### Work to do
Turn the entries into a numbered list, from the first line through the line that contains "Action: coord(205,288)". Skip blank lines and leave out the pictures.

### Records for processing
☆ ☆ ☆
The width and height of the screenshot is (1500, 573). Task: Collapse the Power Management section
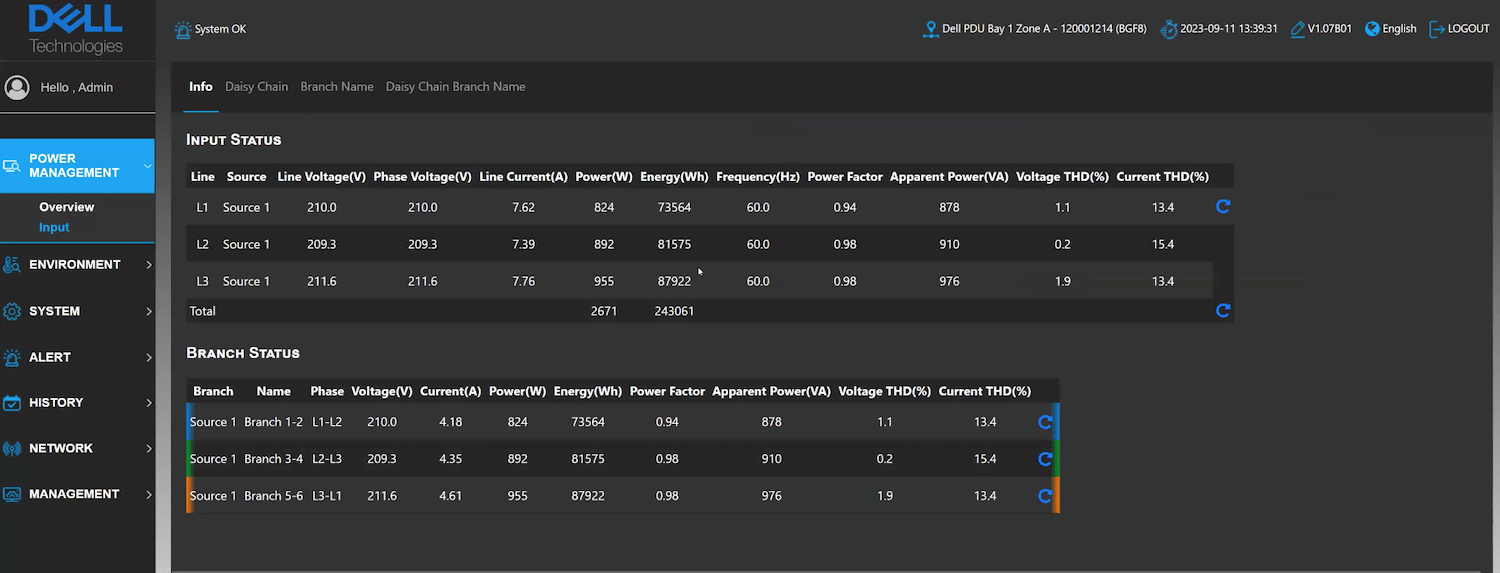click(x=77, y=166)
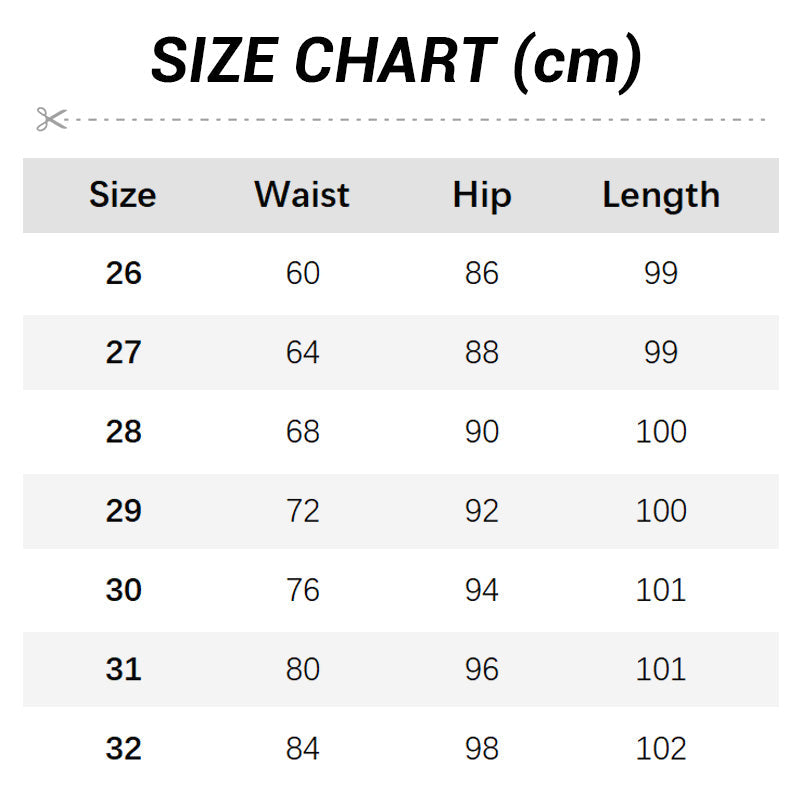Click waist value 72 for size 29

coord(302,511)
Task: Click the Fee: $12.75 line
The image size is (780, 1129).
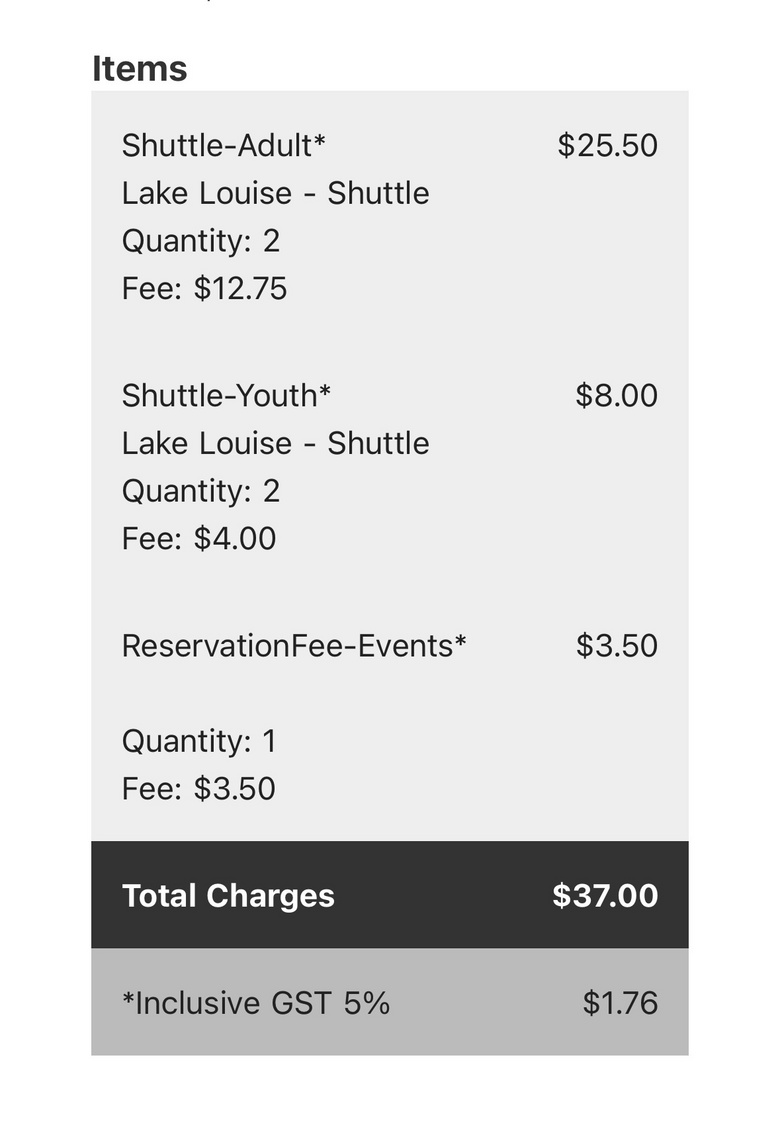Action: coord(205,288)
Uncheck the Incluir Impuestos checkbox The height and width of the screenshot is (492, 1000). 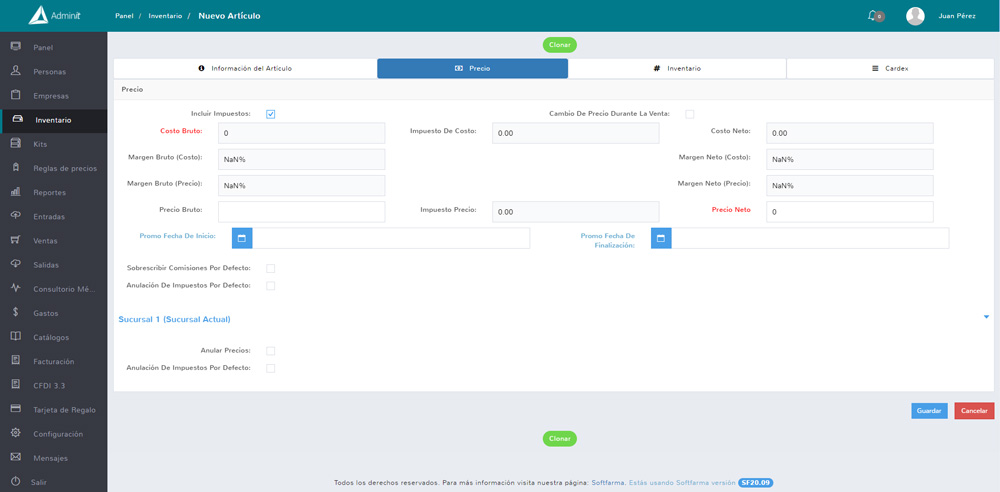coord(271,114)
☆ ☆ ☆
### Worked solution
1. The width and height of the screenshot is (1500, 573). Task: Collapse the Power Management section
2. click(x=77, y=166)
3. Click waist value 72 for size 29
4. coord(302,511)
5. Task: Click the Fee: $12.75 line
6. The image size is (780, 1129).
7. Action: coord(205,288)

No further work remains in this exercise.